En réalité, il y a la même ligne de faille, le même désenchantement et la même menace qui pèsent sur le monde humain et sur le monde elfique.

Les fleurs et les jardins occupent également une place de choix…
Oui, l’aubépine, la violette et surtout les petits iris que l’on trouve au Japon, ces iris japonica qui sont, depuis que je les connais, ma fleur préférée. Un autre déclencheur de l’écriture de La vie des elfes est une conversation avec un ami au sujet des jardins japonais et de la conception française de la beauté naturelle. Je lui disais que les jardins japonais sont elfiques tandis que l’esthétique française de la nature est humaine, et un pan du roman est né ce jour-là. Mais j’ai aussi, et je pense que c’est profondément compatible, un goût pour les traités et encyclopédies de plantes médicinales, pour les temps où les hommes cherchaient dans la nature le principe et la temporalité des guérisons et faisaient parler aux plantes et aux fleurs un langage symbolique qui est aussi puissamment poétique.

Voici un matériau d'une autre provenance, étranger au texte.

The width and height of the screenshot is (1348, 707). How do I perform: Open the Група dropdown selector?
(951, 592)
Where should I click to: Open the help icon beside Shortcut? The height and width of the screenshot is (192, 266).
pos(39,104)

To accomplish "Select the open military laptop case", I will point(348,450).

Pour ce roman, vous inaugurez une langue très particulière, riche et simple à la fois…
Cette langue est venue naturellement en écrivant le conte originel et c’est elle qui a porté le récit. Elle s’est faite immédiatement intemporelle, quoique volontiers archaïsante, de sorte qu’on ne puisse pas en situer l’époque et le style littéraires, et la même chose vaut pour l’histoire que raconte le roman.

Cette écriture impose également un rythme de lecture bien particulier…
Je crois que si on n’adhère pas à cette écriture, on ne peut pas rentrer dans le récit. Écrire pour la première fois à la troisième personne a libéré un empan de langue et un vivier de possibilités narratives inédits. Ça a été une sacrée bataille, j’ai beaucoup retravaillé le texte et l’expérience a été souvent difficile, compliquée et frustrante, mais elle a été passionnante et je l’ai vécue in fine avec jubilation.

Entretien réalisé avec Muriel Barbery à l’occasion de la parution de La vie des elfes.